Case in point: Black Rooster’s Curry Ford location, which shuttered in 2024 after not quite three years in business.
“But Mills has always been going strong,” Calloway says.
That’s one constant, at least, in a decade that’s seen many changes.
On Feb. 26, Black Rooster margaritas will cost $2.26 as part of the weeklong anniversary specials. (Stephen M. Dowell/Orlando Sentinel)
“We’ve seen so many places close, but at the same time, new places are opening all over,” she notes.
“As small business owners, it’s great to see that people are still taking that plunge, coming together with new ideas. I think it really speaks to Orlando’s diverse dining scene, because it is really tough out there.”
In addition to the rising costs of rent and supplies, Calloway says insurance rates and taxes have made staying afloat a tough go.
“You want to be a place that pays a living wage and takes care of your team, and it’s really hard,” she says, noting the times that owners don’t draw a paycheck at all are more often than most people know.
Black Rooster Taqueria celebrates 10 years in its Mills 50 location this week. Since opening, they’ve appeared on TV, in The New York Times and were made part of the Michelin Guide’s Orlando selection. (Stephen M. Dowell/Orlando Sentinel)
“You want to keep the business going,” she says.
“We have good and bad times of the year, but we’ve been really lucky from go,” she says, again crediting the community and its support.
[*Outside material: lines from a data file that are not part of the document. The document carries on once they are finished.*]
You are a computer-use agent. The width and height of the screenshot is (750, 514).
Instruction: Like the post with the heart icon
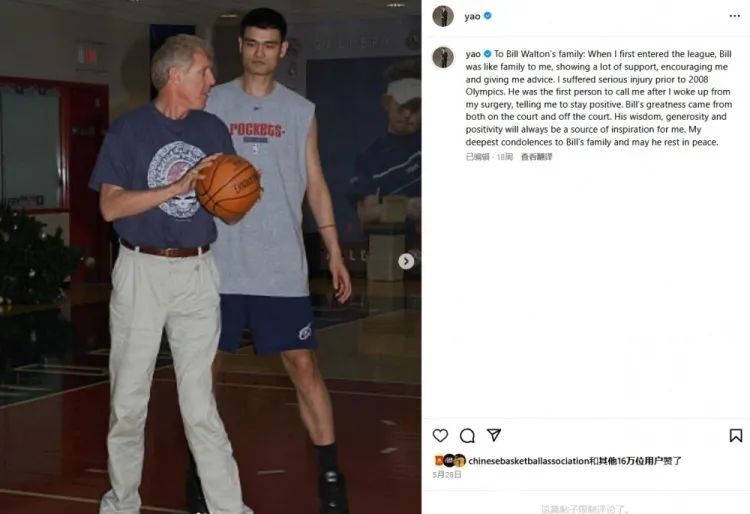[440, 435]
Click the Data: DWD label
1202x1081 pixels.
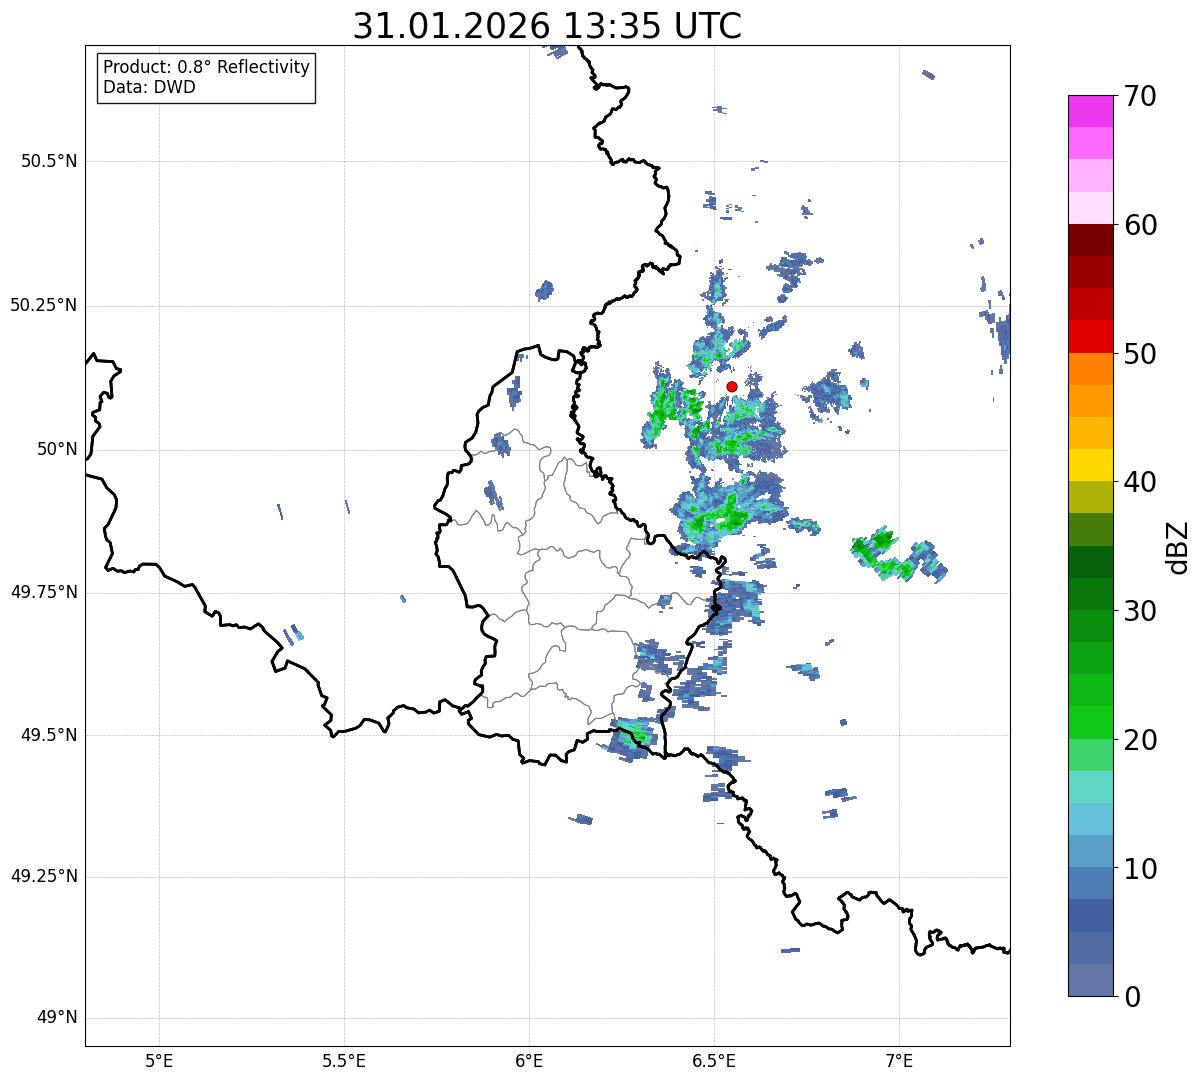pos(149,87)
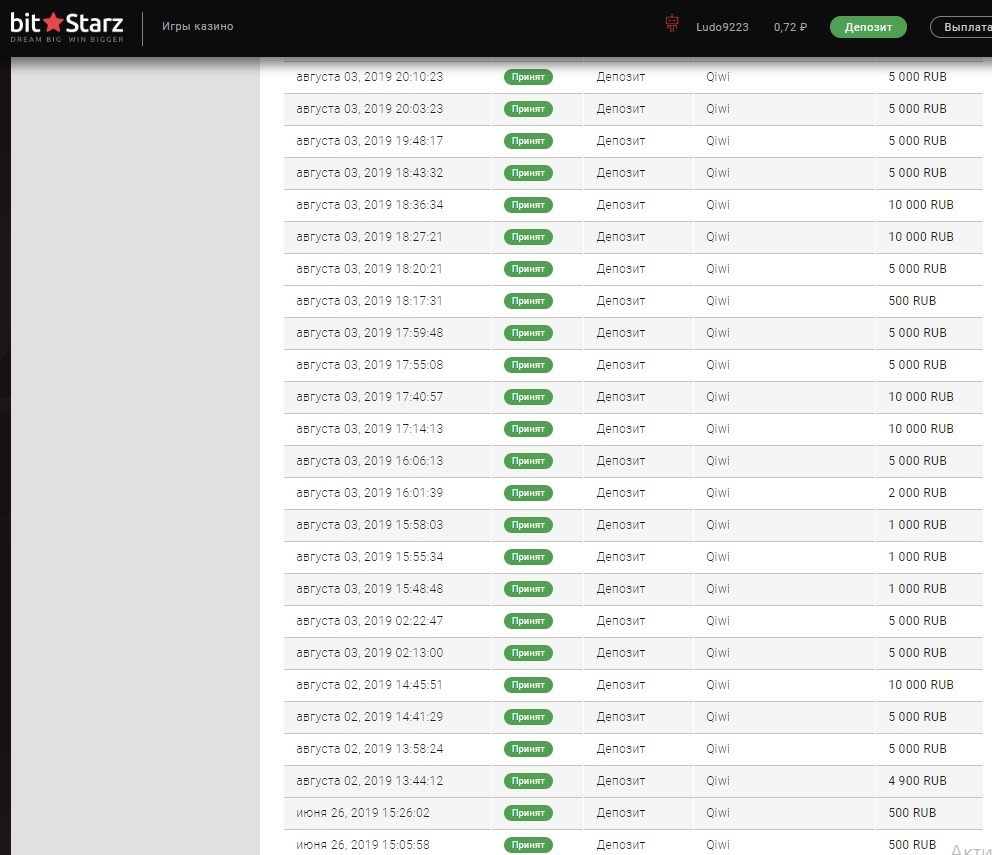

That connection dates back to before they even made the move from the taco stronghold of San Diego to The City Beautiful, connecting with local influencers to get a lay of the land. And making connections with their food once ensconced.
It was at an early East End Market pop-up, in fact, that they met Stephen Lofaro, a customer who’d become their opening and longtime manager, who was scarfing tacos when the Calloways ended up in the weeds.
Guac and chips at Black Rooster Taqueria. (Stephen M. Dowell/Orlando Sentinel)
“He saw we needed help, turned his hat backwards and jumped back there with us. John hired him on the spot.”
Lofaro, she says, was an essential part of their growth, “and it all happened because of this event we had at East End, this local connection.”
The same went when content guru Julius Mayo Jr. (better known as Droolius online), gave them intel that an off-market restaurant space on Mills Avenue would soon be available.
Not long after, Mayo’s restaurant scene intel clued them in on a Mills Avenue location that was about to come on the market.
It was Orlando food history in the making, as the area has since exploded into a culinary hotbed. Calloway chuckles at how things change.
“When we first opened, a lot of people said we were too expensive,” she says.
Lily Calloway, 7, holds a plate of tacos at Black Rooster Taqueria, but she’s actually a self-proclaimed guac connoisseur. (Stephen M. Dowell/Orlando Sentinel)
Several years later, on the cusp of Michelin recognition, Orlando Magazine featured Black Rooster on a Cheap Eats roster of affordable places.
Calloway chuckles but also notes that greater awareness of things like organic corn and local sourcing has helped change perception over time.
Brand awareness, too, has continued to blossom. Black Rooster Taqueria joined the roster of brands now serving at the Kia Center in 2024, and for now, says Calloway, the plans are just to keep on truckin’.
“We love being where we are, doing things we can manage, continuing to put out new food,” she says. “We’re focusing on family, and spending as much time together as possible.”
Find me on Facebook, TikTok, Twitter or Instagram @amydroo or on the OSFoodie Instagram account @orlando.foodie. Email: amthompson@orlandosentinel.com, For more foodie fun, join the Let’s Eat, Orlando Facebook group.
Black Rooster’s 10th Anniversary Specials
Feb. 26: In keeping with the date, margaritas will go for $2.26.
Feb. 27: Free guac card for every guest.
And on both days, the first 10 guests at lunch and the first 10 guests at dinner who ask (that’s key!) will receive a limited-edition 10th anniversary keychain that’s good for 10% off your entire check for the rest of the year. Limited-edition jersey-style shirts will be available for purchase ($35) while supplies last.